Subex’s refreshed business model is designed to play to their strengths, not wasting any effort on peripheral areas. Their core strength is in the gathering and analysis of operating data, as found in telcos. Whether supplying the software or providing a managed service, Subex will take the core skills and methods learned from fraud management and revenue assurance, and they will intelligently reapply them to the kinds of challenges which are most susceptible to those techniques. Natural extensions of scope include partner settlement and asset assurance. In contrast, Subex was relatively silent about some of the sales opportunities pursued by their rivals. Their agenda excluded customer experience management, and sophisticated phoney baloney models to calculate risk.
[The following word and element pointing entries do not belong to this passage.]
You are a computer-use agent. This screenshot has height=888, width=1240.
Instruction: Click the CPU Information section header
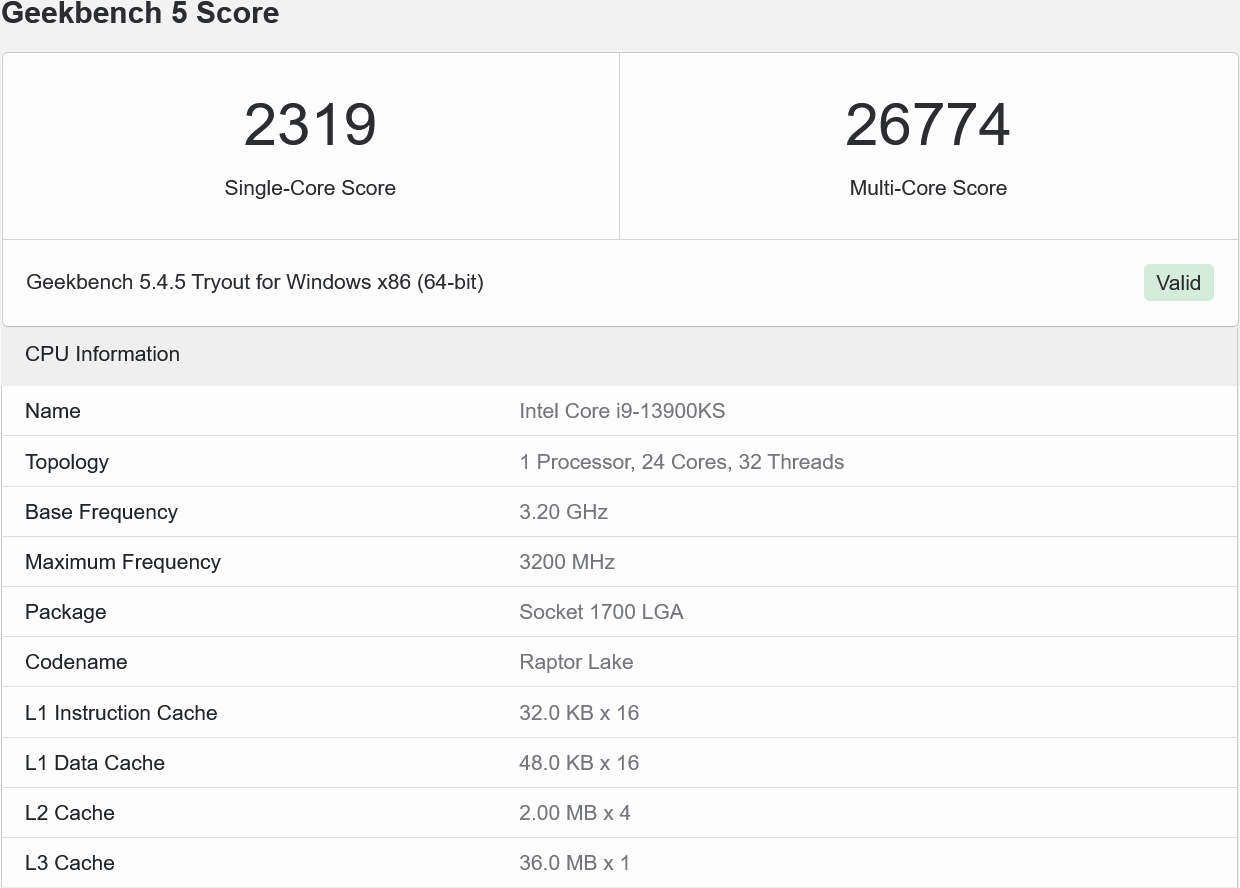coord(102,354)
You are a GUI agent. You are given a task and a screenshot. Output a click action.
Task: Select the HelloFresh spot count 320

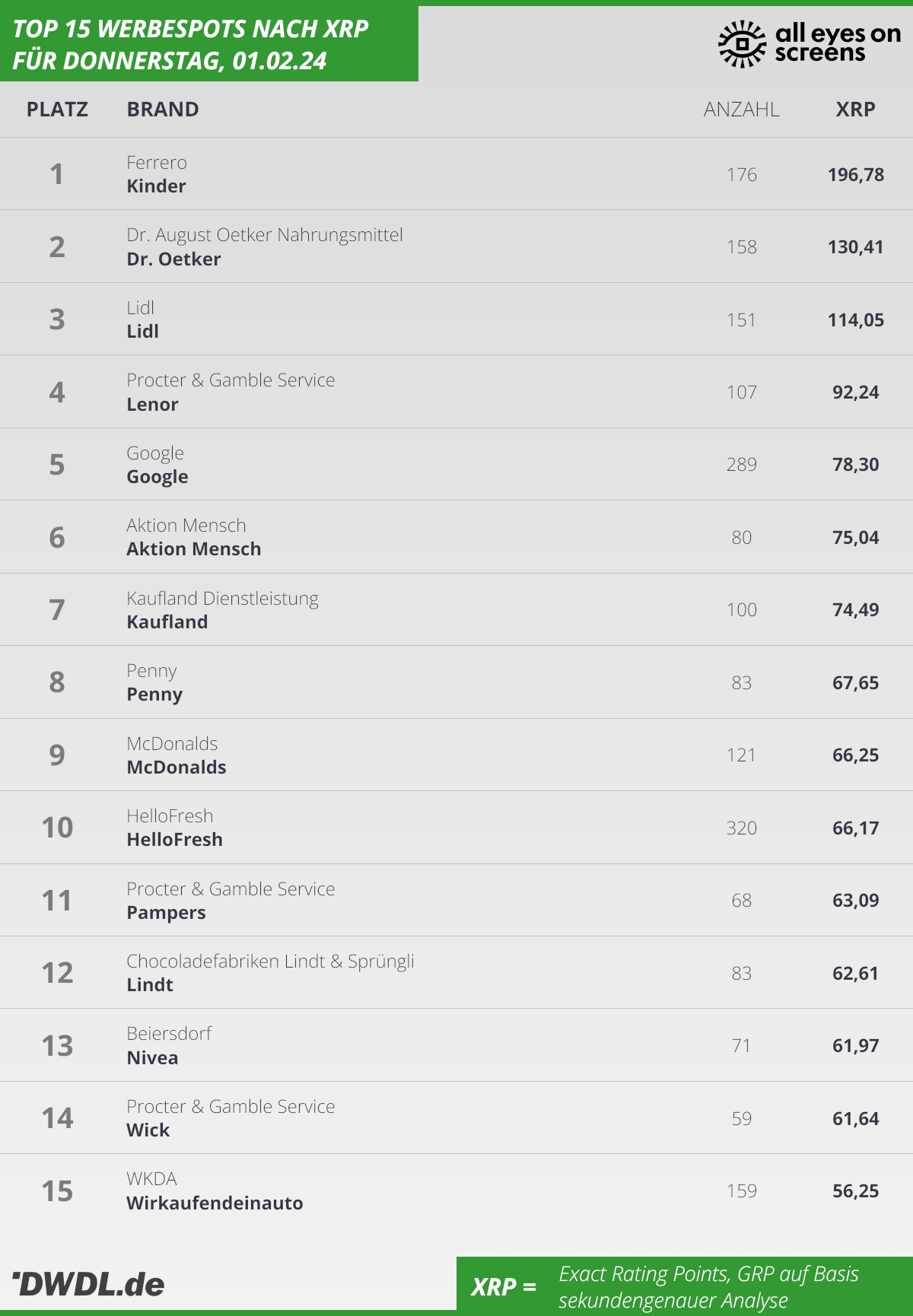click(x=741, y=828)
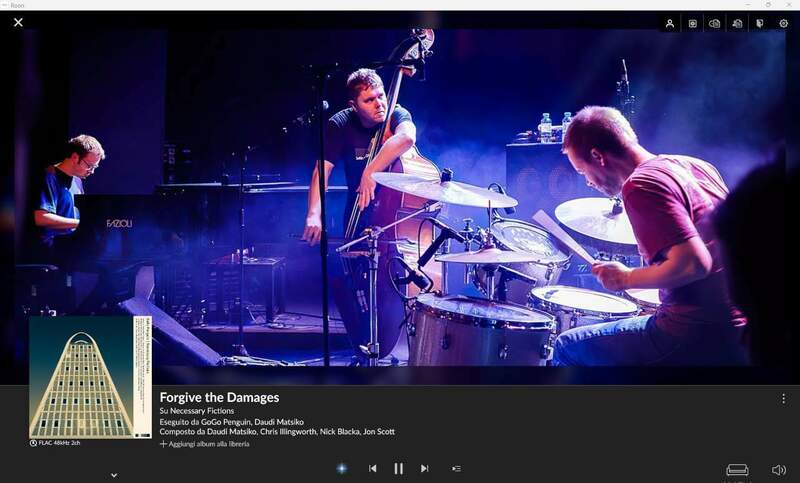The image size is (800, 483).
Task: Click the Necessary Fictions album cover thumbnail
Action: (90, 376)
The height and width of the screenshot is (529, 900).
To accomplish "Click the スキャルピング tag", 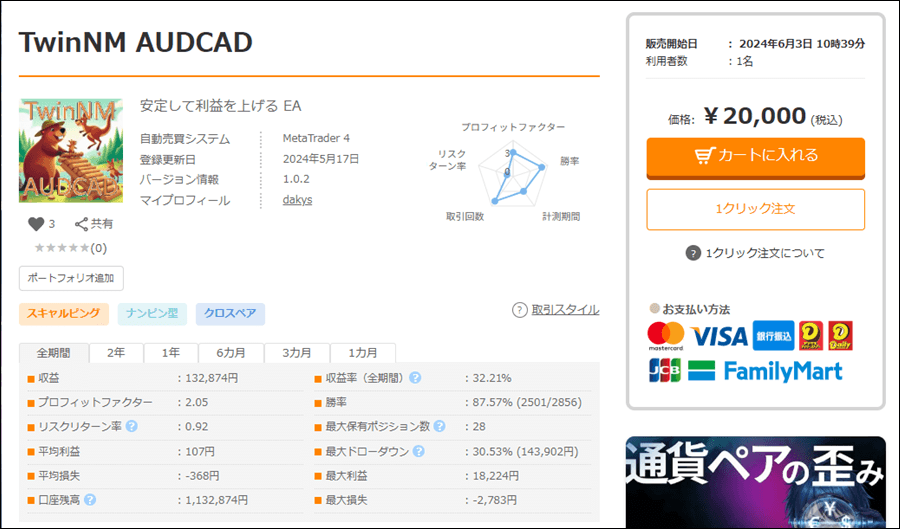I will pos(63,314).
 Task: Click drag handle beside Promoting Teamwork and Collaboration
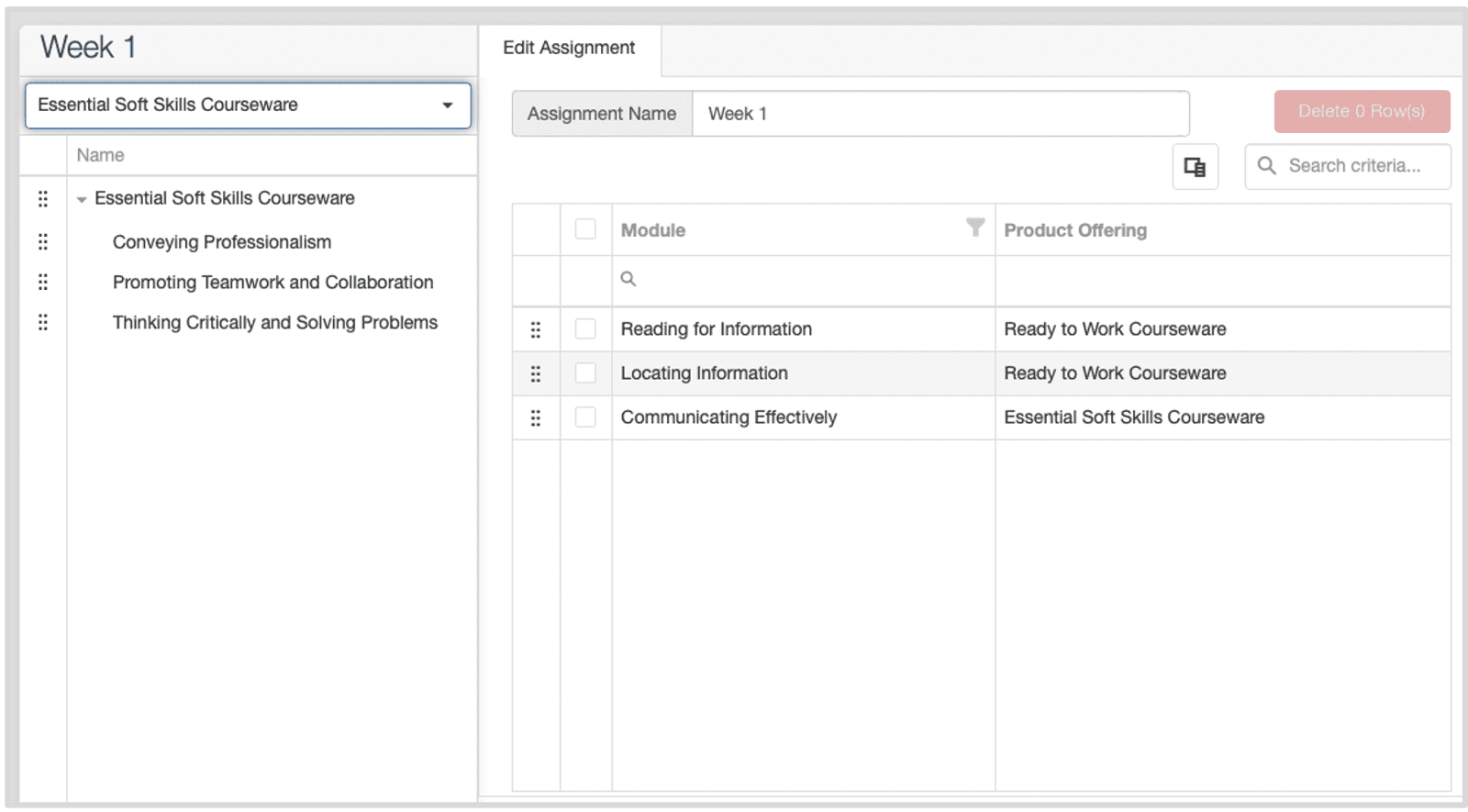[x=43, y=283]
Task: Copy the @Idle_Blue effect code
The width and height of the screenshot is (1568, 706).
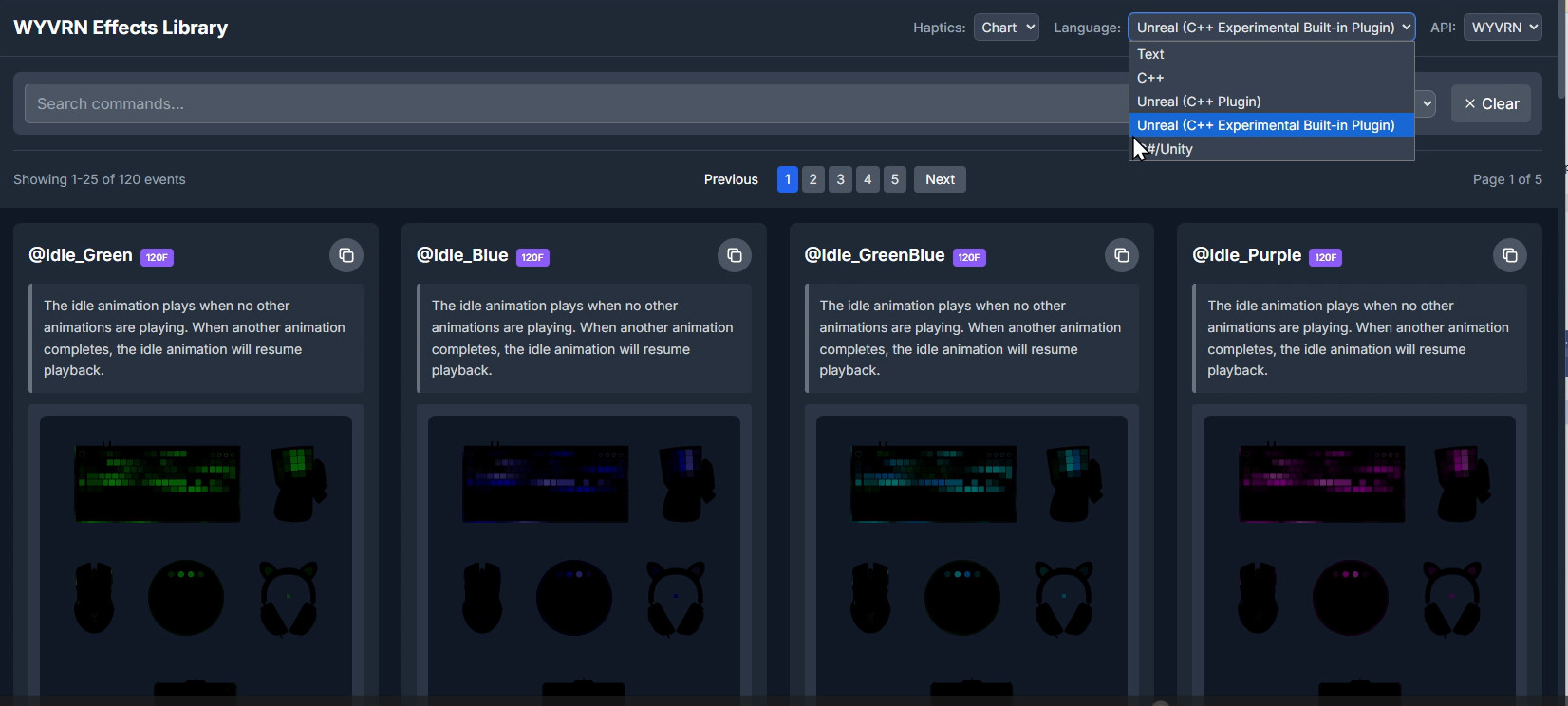Action: [734, 255]
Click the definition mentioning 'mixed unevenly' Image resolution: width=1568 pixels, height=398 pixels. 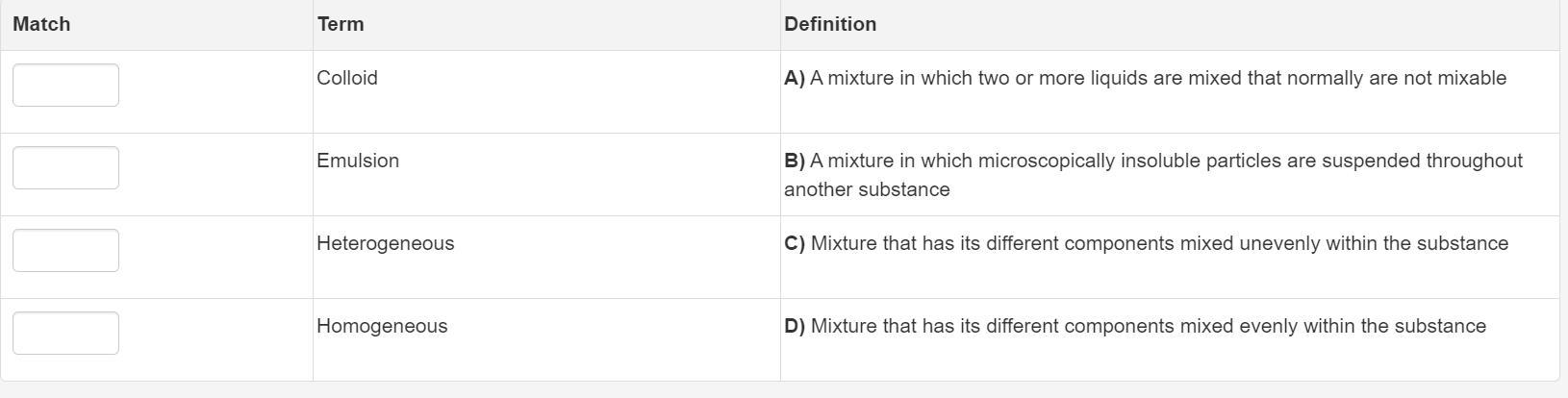coord(1159,243)
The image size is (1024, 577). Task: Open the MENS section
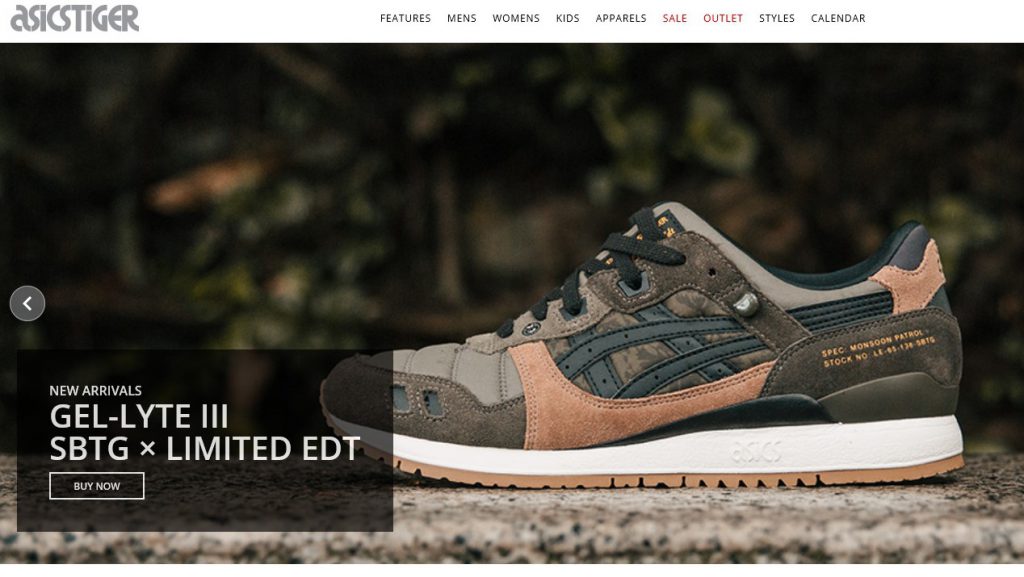pos(462,18)
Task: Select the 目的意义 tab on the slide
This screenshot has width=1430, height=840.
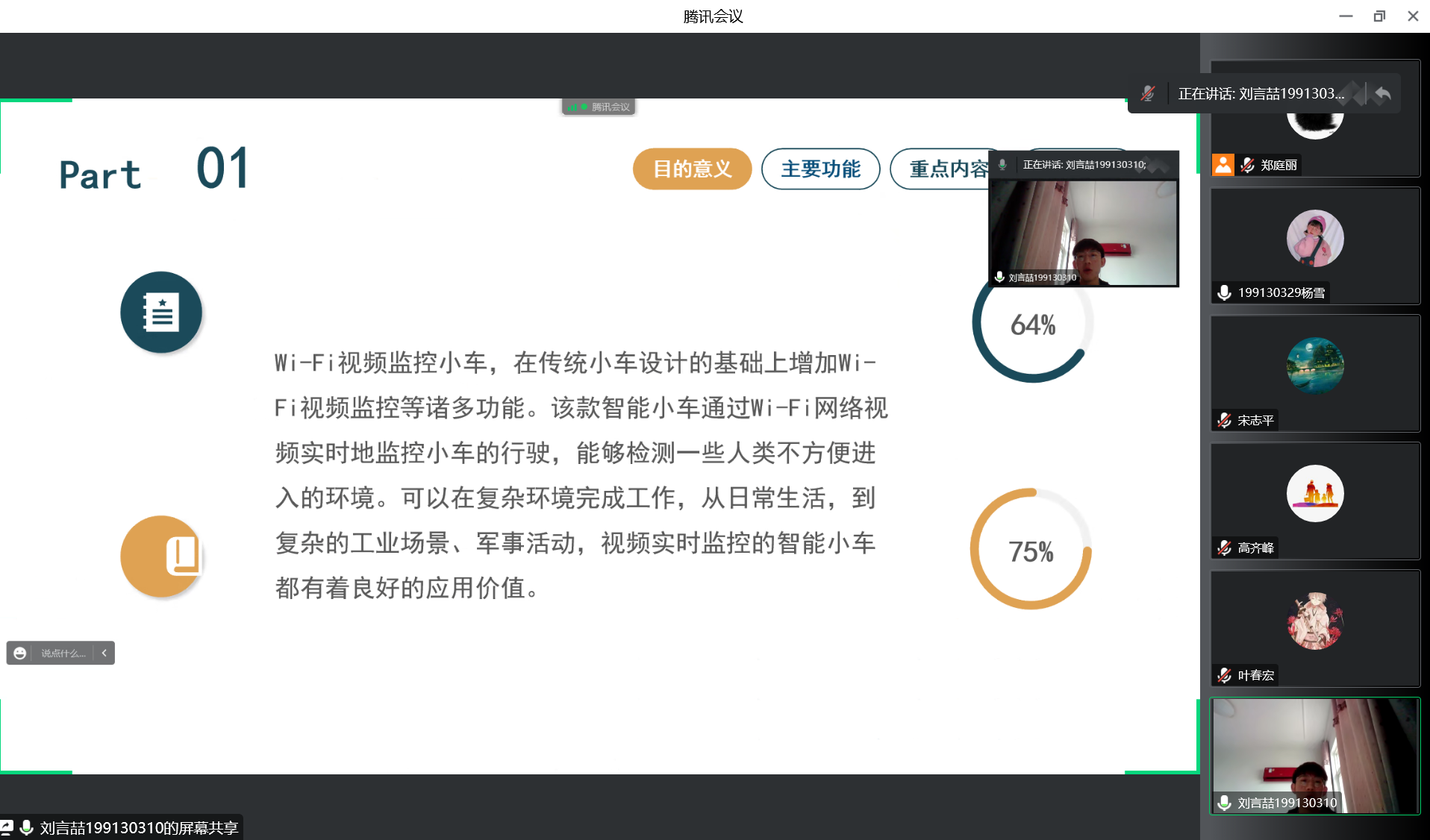Action: (692, 169)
Per Porter’s view of strategy, these omissions from the agenda are the most revealing elements of Subex’s strategy. I anticipate that Subex will focus resources on driving up market share in the areas where they are already in a position of strength, whilst judiciously choosing a few key growth areas where there is most overlap with their existing technology, skills and experience.
The ancient Greek philosopher Socrates spent much of his life protesting how little he knew. When the oracle at Delphi said that Socrates was the wisest of the Greeks, the old philosopher was initially baffled. How could he be the wisest, when he admitted to knowing so little? But when Socrates questioned many other Athenians who were considered to be wise, looking for who was wisest amongst them, he solved the oracle’s riddle. Socrates found that other men were not as wise as they believed themselves to be. And so, by recognizing his own ignorance, Socrates was wiser than any of them. This same deep wisdom – that less apparent knowledge can be a sign of more real knowledge – recurs in the field of business assurance. RA and fraud managers are well aware of how little their businesses know. They also know that ignorance can lead to a false sense of security. Being aware of our own ignorance is the vital first step in managing the consequences that flow from ignorance. Subex’s strategy of sticking to the knitting reveals a wisdom about their own business, and their customers. Instead of creating pompous nonsense models for the calculation of risk, or trying to identify what leads to superior customer satisfaction, Subex will stick to topics that they thoroughly understand. This means they will deliver the most value, at the least cost. And crucially, Subex repeatedly emphasized that they intended to move forward in partnership with customers. Instead of selling themselves through a mystique of authority and expertise, Subex would be humble, listening to and learning from telcos. To my mind, this reveals the same kind of deep and humble wisdom that Socrates tried to teach, thousands of years ago.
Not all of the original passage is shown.